> _What the task asks_:
Every line of the records below that holds the word "green" should be copied out.
--- START ---
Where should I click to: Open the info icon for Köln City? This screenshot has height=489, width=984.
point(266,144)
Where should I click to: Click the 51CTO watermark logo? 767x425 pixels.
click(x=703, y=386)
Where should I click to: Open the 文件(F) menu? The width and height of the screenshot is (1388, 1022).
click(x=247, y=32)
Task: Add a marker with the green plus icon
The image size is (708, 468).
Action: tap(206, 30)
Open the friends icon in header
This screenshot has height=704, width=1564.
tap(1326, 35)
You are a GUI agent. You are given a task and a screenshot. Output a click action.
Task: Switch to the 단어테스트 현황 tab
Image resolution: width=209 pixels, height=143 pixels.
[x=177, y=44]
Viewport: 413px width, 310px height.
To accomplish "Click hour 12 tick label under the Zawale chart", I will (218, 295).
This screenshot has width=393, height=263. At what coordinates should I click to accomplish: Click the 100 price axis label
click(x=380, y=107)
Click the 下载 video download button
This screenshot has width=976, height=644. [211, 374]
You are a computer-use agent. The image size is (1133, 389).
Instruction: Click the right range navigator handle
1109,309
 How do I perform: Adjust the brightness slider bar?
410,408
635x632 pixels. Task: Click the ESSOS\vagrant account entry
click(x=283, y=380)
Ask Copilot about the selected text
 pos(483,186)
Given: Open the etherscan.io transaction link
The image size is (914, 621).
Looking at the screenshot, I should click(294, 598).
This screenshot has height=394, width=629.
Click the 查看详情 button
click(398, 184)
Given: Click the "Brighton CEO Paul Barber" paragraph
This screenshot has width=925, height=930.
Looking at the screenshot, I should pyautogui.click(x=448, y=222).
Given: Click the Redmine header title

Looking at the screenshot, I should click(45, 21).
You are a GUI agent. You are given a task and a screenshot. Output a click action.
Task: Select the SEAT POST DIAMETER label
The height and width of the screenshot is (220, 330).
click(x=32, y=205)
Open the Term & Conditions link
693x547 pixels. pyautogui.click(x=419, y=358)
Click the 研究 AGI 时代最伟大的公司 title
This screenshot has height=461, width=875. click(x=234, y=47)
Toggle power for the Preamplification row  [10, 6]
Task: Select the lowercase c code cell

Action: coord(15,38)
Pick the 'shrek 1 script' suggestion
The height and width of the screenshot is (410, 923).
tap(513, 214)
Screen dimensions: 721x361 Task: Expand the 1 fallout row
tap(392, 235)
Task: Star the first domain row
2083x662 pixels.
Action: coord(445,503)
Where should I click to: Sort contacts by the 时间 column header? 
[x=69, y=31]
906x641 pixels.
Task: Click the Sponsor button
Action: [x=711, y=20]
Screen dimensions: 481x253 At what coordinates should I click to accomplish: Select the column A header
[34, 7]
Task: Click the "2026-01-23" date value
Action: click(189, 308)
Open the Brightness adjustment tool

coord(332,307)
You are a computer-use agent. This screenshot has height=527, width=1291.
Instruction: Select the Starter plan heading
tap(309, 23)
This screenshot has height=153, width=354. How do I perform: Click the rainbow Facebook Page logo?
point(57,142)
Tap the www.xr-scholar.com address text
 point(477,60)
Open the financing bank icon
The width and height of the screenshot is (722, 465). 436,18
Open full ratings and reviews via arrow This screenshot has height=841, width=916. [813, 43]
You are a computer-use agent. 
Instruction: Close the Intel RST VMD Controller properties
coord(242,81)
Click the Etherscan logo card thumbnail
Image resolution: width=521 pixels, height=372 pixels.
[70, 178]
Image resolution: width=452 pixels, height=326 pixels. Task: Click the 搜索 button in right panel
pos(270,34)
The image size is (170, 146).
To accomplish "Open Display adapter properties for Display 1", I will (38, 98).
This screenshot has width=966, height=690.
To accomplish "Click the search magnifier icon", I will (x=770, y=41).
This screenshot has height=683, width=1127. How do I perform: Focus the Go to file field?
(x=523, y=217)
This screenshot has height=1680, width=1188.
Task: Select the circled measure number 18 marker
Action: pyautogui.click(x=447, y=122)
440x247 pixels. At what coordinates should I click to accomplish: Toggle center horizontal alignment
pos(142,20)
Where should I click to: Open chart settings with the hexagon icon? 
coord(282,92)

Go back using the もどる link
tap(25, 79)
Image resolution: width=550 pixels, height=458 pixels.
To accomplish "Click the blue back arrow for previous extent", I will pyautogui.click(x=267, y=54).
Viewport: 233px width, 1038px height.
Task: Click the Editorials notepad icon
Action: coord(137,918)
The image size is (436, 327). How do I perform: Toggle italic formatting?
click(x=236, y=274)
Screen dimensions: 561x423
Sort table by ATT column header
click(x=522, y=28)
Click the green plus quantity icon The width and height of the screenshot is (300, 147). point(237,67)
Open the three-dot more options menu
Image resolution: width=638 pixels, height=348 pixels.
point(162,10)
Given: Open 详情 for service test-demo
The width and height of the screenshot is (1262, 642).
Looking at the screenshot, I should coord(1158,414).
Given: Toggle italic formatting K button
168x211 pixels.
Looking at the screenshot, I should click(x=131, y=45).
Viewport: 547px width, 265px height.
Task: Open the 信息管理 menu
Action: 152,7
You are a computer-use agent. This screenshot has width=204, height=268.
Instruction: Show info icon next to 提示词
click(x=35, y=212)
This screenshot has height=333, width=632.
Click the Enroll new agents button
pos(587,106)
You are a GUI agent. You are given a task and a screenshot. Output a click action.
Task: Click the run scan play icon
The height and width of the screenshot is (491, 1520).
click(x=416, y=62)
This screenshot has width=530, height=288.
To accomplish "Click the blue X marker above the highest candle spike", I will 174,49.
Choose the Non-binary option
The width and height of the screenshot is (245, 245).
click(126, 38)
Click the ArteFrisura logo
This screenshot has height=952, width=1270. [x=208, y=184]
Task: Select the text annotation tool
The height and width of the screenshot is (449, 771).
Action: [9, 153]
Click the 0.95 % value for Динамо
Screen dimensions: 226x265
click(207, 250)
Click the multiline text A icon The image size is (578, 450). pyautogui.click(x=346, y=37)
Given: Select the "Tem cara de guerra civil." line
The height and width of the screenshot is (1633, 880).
--- END ---
> _Response_:
Task: Add a marker with the green plus icon
Click the green plus quantity icon The width and height of the screenshot is (300, 147). point(237,67)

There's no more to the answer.